_Problem requirements_
Copy each of the following rows verbatim, keeping every character, space, and line break unchanged.

»»

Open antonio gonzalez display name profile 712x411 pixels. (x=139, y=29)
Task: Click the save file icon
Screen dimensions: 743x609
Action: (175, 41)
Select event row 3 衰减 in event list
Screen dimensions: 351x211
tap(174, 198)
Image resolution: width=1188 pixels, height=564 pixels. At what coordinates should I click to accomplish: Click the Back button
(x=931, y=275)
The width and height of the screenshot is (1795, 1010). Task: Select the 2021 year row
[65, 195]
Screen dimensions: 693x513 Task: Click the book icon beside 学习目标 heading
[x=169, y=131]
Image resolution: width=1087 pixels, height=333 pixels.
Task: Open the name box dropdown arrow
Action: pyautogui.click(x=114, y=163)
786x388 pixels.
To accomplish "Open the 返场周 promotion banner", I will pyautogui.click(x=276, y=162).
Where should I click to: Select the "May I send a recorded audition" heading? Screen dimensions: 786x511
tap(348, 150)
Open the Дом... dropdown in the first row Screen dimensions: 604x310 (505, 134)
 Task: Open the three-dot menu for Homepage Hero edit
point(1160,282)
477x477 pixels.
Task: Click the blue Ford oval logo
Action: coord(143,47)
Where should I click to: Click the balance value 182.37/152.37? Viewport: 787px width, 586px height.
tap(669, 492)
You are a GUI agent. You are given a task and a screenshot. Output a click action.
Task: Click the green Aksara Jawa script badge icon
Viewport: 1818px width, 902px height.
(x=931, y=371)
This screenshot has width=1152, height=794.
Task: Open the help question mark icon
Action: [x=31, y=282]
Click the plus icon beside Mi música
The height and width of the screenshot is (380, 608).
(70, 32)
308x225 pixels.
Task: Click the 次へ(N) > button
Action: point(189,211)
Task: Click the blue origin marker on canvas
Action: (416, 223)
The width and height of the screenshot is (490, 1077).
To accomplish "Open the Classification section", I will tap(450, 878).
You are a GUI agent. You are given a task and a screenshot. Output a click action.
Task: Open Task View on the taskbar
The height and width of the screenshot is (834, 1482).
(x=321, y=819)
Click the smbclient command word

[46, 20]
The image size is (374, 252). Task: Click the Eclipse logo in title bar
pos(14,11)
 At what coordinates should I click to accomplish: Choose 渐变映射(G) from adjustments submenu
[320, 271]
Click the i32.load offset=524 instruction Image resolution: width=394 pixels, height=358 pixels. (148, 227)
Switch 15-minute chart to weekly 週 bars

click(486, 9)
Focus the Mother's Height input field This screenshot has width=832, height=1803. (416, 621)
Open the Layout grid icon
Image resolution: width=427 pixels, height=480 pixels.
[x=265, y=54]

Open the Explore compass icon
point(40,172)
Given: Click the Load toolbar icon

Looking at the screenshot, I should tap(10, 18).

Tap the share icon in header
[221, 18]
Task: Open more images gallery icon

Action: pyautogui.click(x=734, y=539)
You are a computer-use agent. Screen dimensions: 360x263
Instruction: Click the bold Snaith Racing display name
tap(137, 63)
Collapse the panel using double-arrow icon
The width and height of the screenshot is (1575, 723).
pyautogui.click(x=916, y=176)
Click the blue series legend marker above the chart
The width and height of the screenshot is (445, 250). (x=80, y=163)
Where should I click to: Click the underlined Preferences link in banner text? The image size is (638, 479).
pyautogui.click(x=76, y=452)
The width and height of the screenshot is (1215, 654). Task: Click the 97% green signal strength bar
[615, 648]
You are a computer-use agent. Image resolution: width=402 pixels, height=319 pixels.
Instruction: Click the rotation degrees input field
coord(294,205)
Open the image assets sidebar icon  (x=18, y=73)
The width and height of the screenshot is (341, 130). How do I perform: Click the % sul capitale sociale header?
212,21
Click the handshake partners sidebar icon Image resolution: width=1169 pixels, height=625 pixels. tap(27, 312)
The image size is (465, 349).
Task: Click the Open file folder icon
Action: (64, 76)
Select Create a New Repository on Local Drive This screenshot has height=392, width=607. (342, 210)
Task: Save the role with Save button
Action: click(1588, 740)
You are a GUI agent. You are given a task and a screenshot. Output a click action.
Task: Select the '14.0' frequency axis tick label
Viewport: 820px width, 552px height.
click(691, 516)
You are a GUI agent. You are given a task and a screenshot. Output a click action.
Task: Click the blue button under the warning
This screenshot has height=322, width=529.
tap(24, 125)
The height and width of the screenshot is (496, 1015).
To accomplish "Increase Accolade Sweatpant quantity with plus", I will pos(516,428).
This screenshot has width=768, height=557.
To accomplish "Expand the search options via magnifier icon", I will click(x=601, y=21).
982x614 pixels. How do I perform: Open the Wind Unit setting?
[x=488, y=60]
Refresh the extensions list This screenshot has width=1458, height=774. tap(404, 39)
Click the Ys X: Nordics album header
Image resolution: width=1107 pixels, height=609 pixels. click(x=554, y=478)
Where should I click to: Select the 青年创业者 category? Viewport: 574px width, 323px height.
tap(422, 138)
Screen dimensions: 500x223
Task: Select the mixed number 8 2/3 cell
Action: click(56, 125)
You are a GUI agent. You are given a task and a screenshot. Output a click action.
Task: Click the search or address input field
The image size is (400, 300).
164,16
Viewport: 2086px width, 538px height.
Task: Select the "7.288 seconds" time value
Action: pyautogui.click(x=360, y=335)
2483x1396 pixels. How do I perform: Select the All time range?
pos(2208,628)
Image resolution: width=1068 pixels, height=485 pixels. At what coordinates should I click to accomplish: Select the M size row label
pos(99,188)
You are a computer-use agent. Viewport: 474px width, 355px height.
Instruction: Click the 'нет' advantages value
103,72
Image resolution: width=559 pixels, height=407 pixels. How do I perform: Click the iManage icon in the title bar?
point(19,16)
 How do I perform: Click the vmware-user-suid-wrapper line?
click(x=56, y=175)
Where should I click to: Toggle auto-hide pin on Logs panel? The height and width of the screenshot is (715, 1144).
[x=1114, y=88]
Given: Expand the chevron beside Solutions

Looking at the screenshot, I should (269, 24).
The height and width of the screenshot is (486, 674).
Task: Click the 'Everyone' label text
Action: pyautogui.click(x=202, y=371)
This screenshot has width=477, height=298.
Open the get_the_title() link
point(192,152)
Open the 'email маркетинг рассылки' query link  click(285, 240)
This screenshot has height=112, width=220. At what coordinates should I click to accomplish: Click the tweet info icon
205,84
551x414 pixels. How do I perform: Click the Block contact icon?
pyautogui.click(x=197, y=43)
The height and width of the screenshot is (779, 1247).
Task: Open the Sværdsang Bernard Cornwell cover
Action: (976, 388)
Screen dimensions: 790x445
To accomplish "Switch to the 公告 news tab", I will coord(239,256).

««

_The answer_
Open antonio gonzalez display name profile 712x411 pixels. (x=139, y=29)
Task: Click the save file icon
Screen dimensions: 743x609
Action: (175, 41)
Select event row 3 衰减 in event list
Screen dimensions: 351x211
tap(174, 198)
Image resolution: width=1188 pixels, height=564 pixels. At what coordinates should I click to accomplish: Click the Back button
(x=931, y=275)
The width and height of the screenshot is (1795, 1010). Task: Select the 2021 year row
[65, 195]
Screen dimensions: 693x513 Task: Click the book icon beside 学习目标 heading
[x=169, y=131]
Image resolution: width=1087 pixels, height=333 pixels.
Task: Open the name box dropdown arrow
Action: pyautogui.click(x=114, y=163)
786x388 pixels.
To accomplish "Open the 返场周 promotion banner", I will pyautogui.click(x=276, y=162).
Where should I click to: Select the "May I send a recorded audition" heading? Screen dimensions: 786x511
tap(348, 150)
Open the Дом... dropdown in the first row Screen dimensions: 604x310 (505, 134)
 Task: Open the three-dot menu for Homepage Hero edit
point(1160,282)
477x477 pixels.
Task: Click the blue Ford oval logo
Action: coord(143,47)
Where should I click to: Click the balance value 182.37/152.37? Viewport: 787px width, 586px height.
tap(669, 492)
You are a GUI agent. You are given a task and a screenshot. Output a click action.
Task: Click the green Aksara Jawa script badge icon
Viewport: 1818px width, 902px height.
(x=931, y=371)
This screenshot has width=1152, height=794.
Task: Open the help question mark icon
Action: [x=31, y=282]
Click the plus icon beside Mi música
The height and width of the screenshot is (380, 608).
(70, 32)
308x225 pixels.
Task: Click the 次へ(N) > button
Action: point(189,211)
Task: Click the blue origin marker on canvas
Action: (416, 223)
The width and height of the screenshot is (490, 1077).
To accomplish "Open the Classification section", I will tap(450, 878).
You are a GUI agent. You are given a task and a screenshot. Output a click action.
Task: Open Task View on the taskbar
The height and width of the screenshot is (834, 1482).
(x=321, y=819)
Click the smbclient command word

[46, 20]
The image size is (374, 252). Task: Click the Eclipse logo in title bar
pos(14,11)
 At what coordinates should I click to accomplish: Choose 渐变映射(G) from adjustments submenu
[320, 271]
Click the i32.load offset=524 instruction Image resolution: width=394 pixels, height=358 pixels. (148, 227)
Switch 15-minute chart to weekly 週 bars

click(486, 9)
Focus the Mother's Height input field This screenshot has width=832, height=1803. (416, 621)
Open the Layout grid icon
Image resolution: width=427 pixels, height=480 pixels.
[x=265, y=54]

Open the Explore compass icon
point(40,172)
Given: Click the Load toolbar icon

Looking at the screenshot, I should tap(10, 18).

Tap the share icon in header
[221, 18]
Task: Open more images gallery icon

Action: pyautogui.click(x=734, y=539)
You are a computer-use agent. Screen dimensions: 360x263
Instruction: Click the bold Snaith Racing display name
tap(137, 63)
Collapse the panel using double-arrow icon
The width and height of the screenshot is (1575, 723).
pyautogui.click(x=916, y=176)
Click the blue series legend marker above the chart
The width and height of the screenshot is (445, 250). (x=80, y=163)
Where should I click to: Click the underlined Preferences link in banner text? The image size is (638, 479).
pyautogui.click(x=76, y=452)
The width and height of the screenshot is (1215, 654). Task: Click the 97% green signal strength bar
[615, 648]
You are a computer-use agent. Image resolution: width=402 pixels, height=319 pixels.
Instruction: Click the rotation degrees input field
coord(294,205)
Open the image assets sidebar icon  (x=18, y=73)
The width and height of the screenshot is (341, 130). How do I perform: Click the % sul capitale sociale header?
212,21
Click the handshake partners sidebar icon Image resolution: width=1169 pixels, height=625 pixels. tap(27, 312)
The image size is (465, 349).
Task: Click the Open file folder icon
Action: (64, 76)
Select Create a New Repository on Local Drive This screenshot has height=392, width=607. (342, 210)
Task: Save the role with Save button
Action: click(1588, 740)
You are a GUI agent. You are given a task and a screenshot. Output a click action.
Task: Select the '14.0' frequency axis tick label
Viewport: 820px width, 552px height.
click(691, 516)
You are a GUI agent. You are given a task and a screenshot. Output a click action.
Task: Click the blue button under the warning
This screenshot has height=322, width=529.
tap(24, 125)
The height and width of the screenshot is (496, 1015).
To accomplish "Increase Accolade Sweatpant quantity with plus", I will pos(516,428).
This screenshot has width=768, height=557.
To accomplish "Expand the search options via magnifier icon", I will click(x=601, y=21).
982x614 pixels. How do I perform: Open the Wind Unit setting?
[x=488, y=60]
Refresh the extensions list This screenshot has width=1458, height=774. tap(404, 39)
Click the Ys X: Nordics album header
Image resolution: width=1107 pixels, height=609 pixels. click(x=554, y=478)
Where should I click to: Select the 青年创业者 category? Viewport: 574px width, 323px height.
tap(422, 138)
Screen dimensions: 500x223
Task: Select the mixed number 8 2/3 cell
Action: click(56, 125)
You are a GUI agent. You are given a task and a screenshot. Output a click action.
Task: Click the search or address input field
The image size is (400, 300).
164,16
Viewport: 2086px width, 538px height.
Task: Select the "7.288 seconds" time value
Action: pyautogui.click(x=360, y=335)
2483x1396 pixels. How do I perform: Select the All time range?
pos(2208,628)
Image resolution: width=1068 pixels, height=485 pixels. At what coordinates should I click to accomplish: Select the M size row label
pos(99,188)
You are a computer-use agent. Viewport: 474px width, 355px height.
Instruction: Click the 'нет' advantages value
103,72
Image resolution: width=559 pixels, height=407 pixels. How do I perform: Click the iManage icon in the title bar?
point(19,16)
 How do I perform: Click the vmware-user-suid-wrapper line?
click(x=56, y=175)
Where should I click to: Toggle auto-hide pin on Logs panel? The height and width of the screenshot is (715, 1144).
[x=1114, y=88]
Given: Expand the chevron beside Solutions

Looking at the screenshot, I should (269, 24).
The height and width of the screenshot is (486, 674).
Task: Click the 'Everyone' label text
Action: pyautogui.click(x=202, y=371)
This screenshot has width=477, height=298.
Open the get_the_title() link
point(192,152)
Open the 'email маркетинг рассылки' query link  click(285, 240)
This screenshot has height=112, width=220. At what coordinates should I click to accomplish: Click the tweet info icon
205,84
551x414 pixels. How do I perform: Click the Block contact icon?
pyautogui.click(x=197, y=43)
The height and width of the screenshot is (779, 1247).
Task: Open the Sværdsang Bernard Cornwell cover
Action: (976, 388)
Screen dimensions: 790x445
To accomplish "Switch to the 公告 news tab", I will coord(239,256).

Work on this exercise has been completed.